Who are the participants?
The theme represents different aspects of persecution, displacement, and immigration, that Hrair Sarkissian, one of the contemporary artists from the diaspora, grandchild of those who survived the genocide, will exhibit in addition to Haig Aivazian, Nigol Bezjian, Anna Boghiguian, Hera Büyüktaşçıyan, Silvina Der-Meguerditchian, Rene Gabri & Ayreen Anastas, Mekhitar Garabedian, Aikaterini Gegisian, Yervant Gianikian & Angela Ricci Lucchi, Aram Jibilian, Nina Katchadourian, Melik Ohanian, Mikayel Ohanjanyan, Rosana Palazyan, and Sarkis.
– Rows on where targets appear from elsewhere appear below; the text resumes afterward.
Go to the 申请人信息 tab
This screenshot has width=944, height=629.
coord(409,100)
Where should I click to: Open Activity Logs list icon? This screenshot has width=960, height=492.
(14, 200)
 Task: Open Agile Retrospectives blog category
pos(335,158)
All together they will try to strengthen, with their works, the notion of displacement and land, justice and reconciliation, morals, and resilience.
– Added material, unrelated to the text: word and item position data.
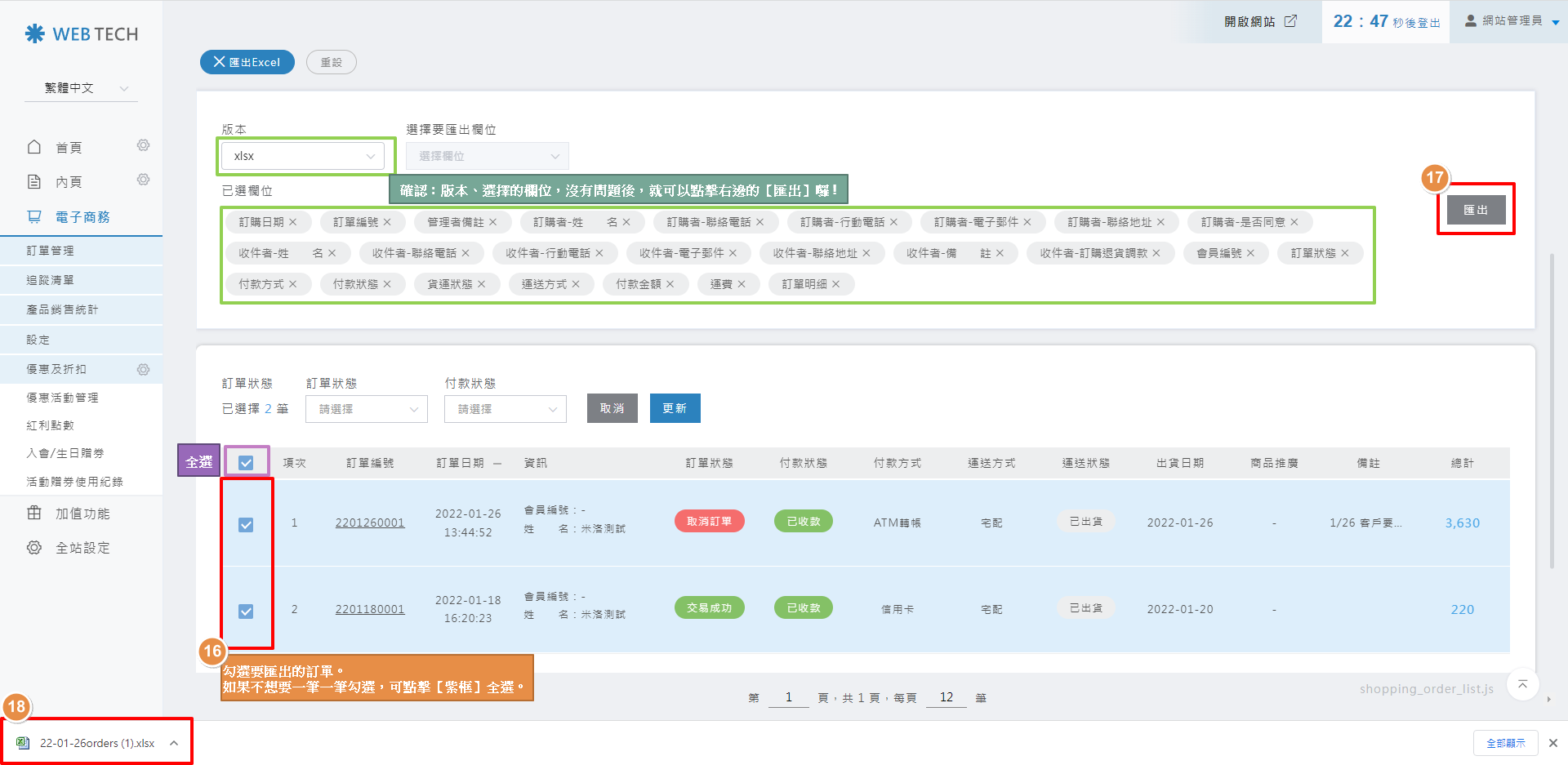1568x765 pixels.
Task: Click the gear icon beside 內頁
Action: coord(143,180)
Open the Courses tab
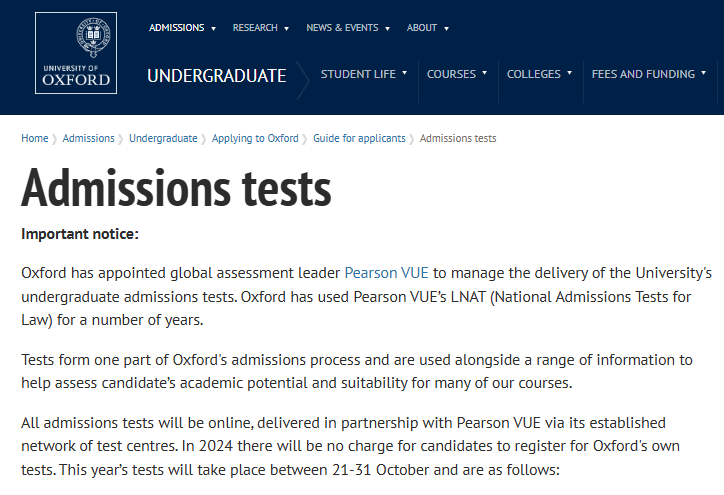This screenshot has width=724, height=495. tap(451, 74)
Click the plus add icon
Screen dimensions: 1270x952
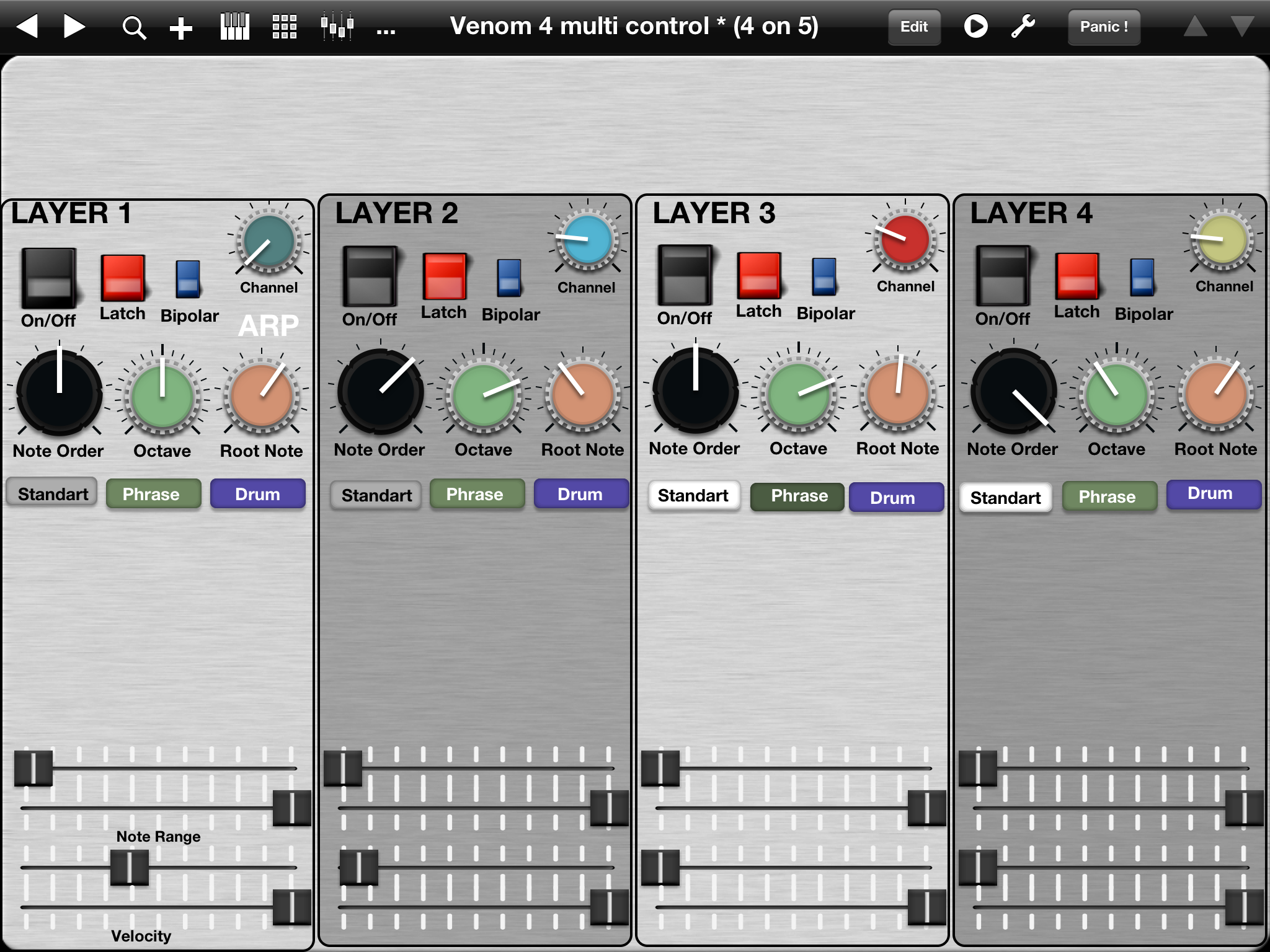click(180, 27)
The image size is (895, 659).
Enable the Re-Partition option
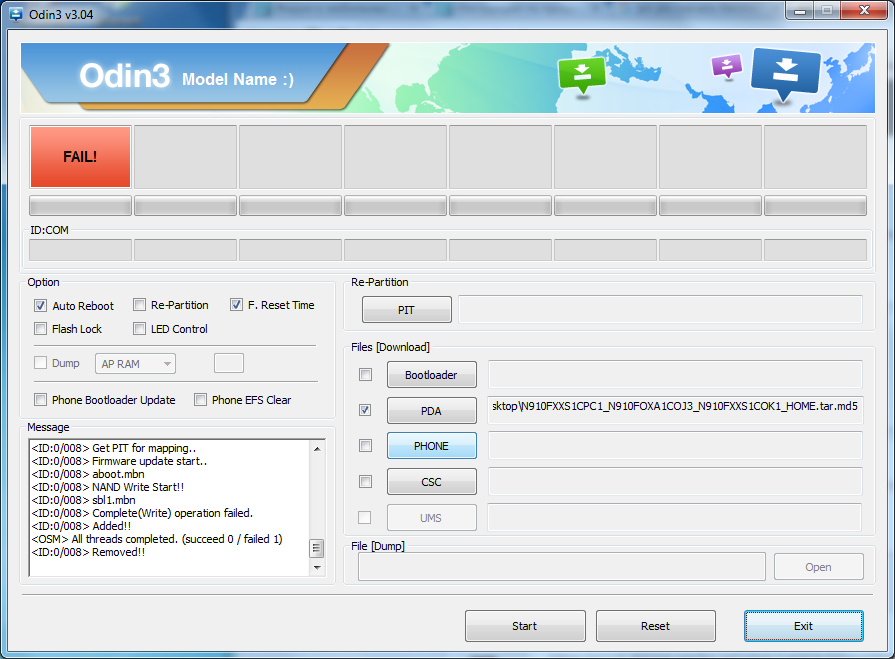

The details in the different shades of light, urge those present, to want to know more about the stories behind the images. Corners of houses, tables, furniture, portraits of people in the dark reflected in the shadows with hidden faces. Hands of men and women, illuminated by a single beam of light, as if in a scene of interrogation. People “rejected by Turkish society and only partially accepted by the Armenian community and that remain invisible.”
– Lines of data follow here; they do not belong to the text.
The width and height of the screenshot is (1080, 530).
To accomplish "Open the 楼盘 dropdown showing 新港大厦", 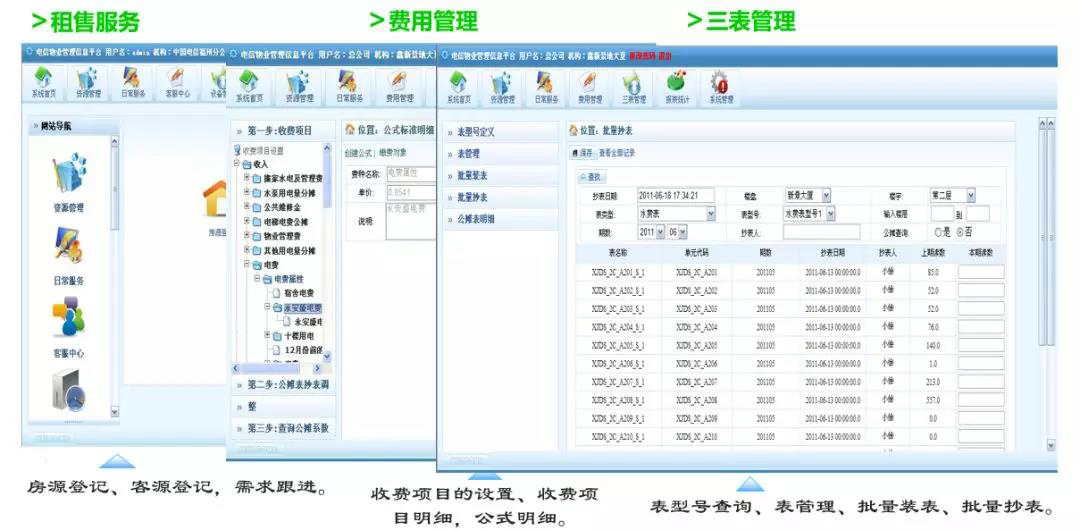I will point(808,196).
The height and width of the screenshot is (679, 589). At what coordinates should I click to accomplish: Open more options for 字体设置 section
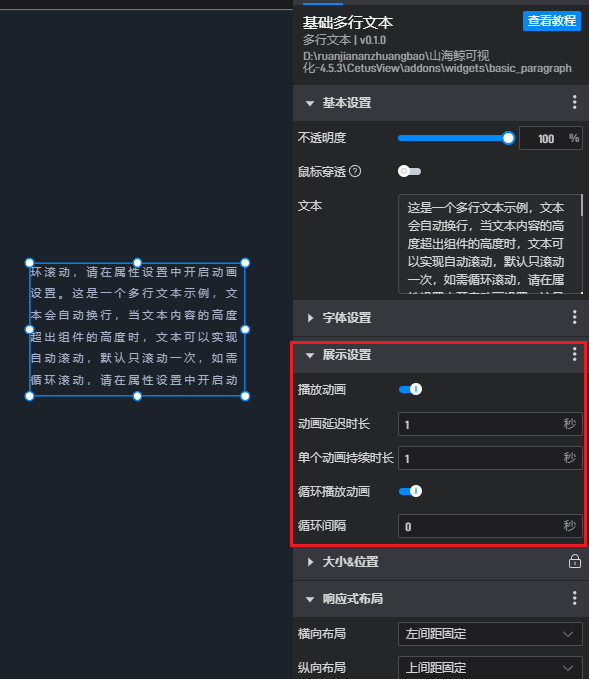pos(574,317)
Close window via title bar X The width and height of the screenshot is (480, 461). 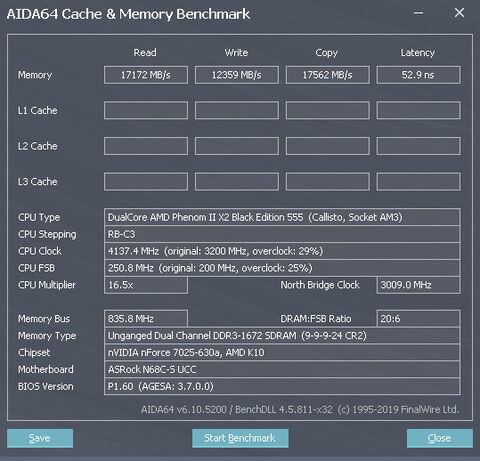pos(459,13)
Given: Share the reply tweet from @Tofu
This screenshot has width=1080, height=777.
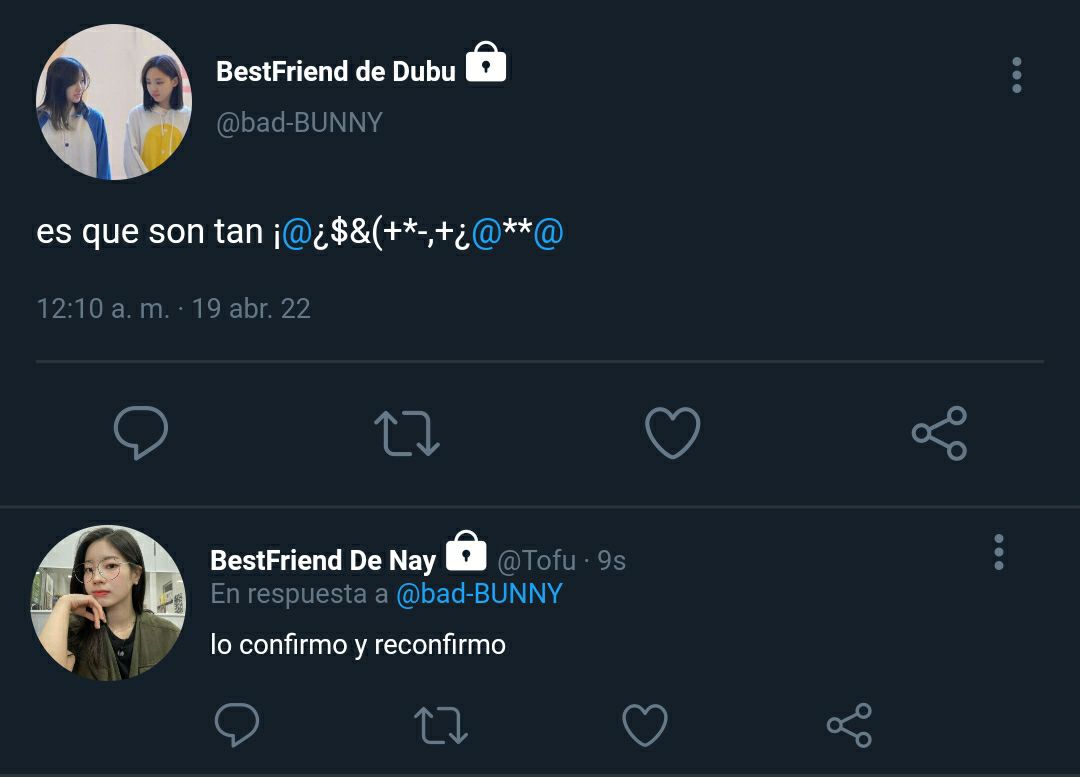Looking at the screenshot, I should pyautogui.click(x=849, y=725).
Hrair Sarkissian, has started his project titled: Unexposed, in 2012, speaks about Armenians whose ancestors had to convert to Islam to escape the genocide that occurred in the Ottoman Empire in 1915 and that today, having rediscovered their roots and, having converted to Christianity, they are forced to conceal their Armenian identity.
Melik Ohanian, presents “Datcha Project”, which he started in 2005, where people from different backgrounds and cultures were invited to share a moment in an Armenian village.
Aikaterini Gegisian presents “A Small Guide to the Invisible Seas”, that she has created through a collage of images produced in different ideological contexts Soviet Armenia, Turkey, and Greece from 1960 to 1980.
What makes the show more interesting is that it is located on the Armenian San Lazarus Island, situated between San Marco and the Lido. Famous for its gardens, the old printing house, Monastery and library of manuscripts, and that has helped to preserve one of the most important assets of the Armenian culture.